*Material for this task:*
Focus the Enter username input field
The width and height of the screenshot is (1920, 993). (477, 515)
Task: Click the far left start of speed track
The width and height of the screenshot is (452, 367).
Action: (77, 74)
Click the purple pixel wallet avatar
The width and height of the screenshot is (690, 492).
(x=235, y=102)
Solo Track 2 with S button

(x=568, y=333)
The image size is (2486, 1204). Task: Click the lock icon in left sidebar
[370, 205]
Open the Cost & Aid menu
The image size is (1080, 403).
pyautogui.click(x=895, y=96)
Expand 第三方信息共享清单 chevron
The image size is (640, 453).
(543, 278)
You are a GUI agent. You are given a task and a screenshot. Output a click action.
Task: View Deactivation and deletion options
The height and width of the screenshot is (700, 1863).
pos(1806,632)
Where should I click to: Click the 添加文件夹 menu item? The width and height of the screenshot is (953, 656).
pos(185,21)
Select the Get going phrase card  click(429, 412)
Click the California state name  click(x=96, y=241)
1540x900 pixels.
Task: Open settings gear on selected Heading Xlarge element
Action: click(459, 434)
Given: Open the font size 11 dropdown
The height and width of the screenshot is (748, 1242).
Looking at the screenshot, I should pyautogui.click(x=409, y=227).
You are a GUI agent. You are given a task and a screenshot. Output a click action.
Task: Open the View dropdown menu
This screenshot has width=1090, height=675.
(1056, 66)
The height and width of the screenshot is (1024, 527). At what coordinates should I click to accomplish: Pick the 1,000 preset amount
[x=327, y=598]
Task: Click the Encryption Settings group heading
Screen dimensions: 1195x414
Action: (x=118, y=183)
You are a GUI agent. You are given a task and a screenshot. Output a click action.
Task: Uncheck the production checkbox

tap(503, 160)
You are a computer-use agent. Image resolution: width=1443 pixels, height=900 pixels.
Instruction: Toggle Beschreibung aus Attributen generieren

*Problem statement:* List each line of the listing above that contains the word "left".

*Correct output:*
Task: Click the far left start of speed track
The image size is (2486, 1204). Task: Click the lock icon in left sidebar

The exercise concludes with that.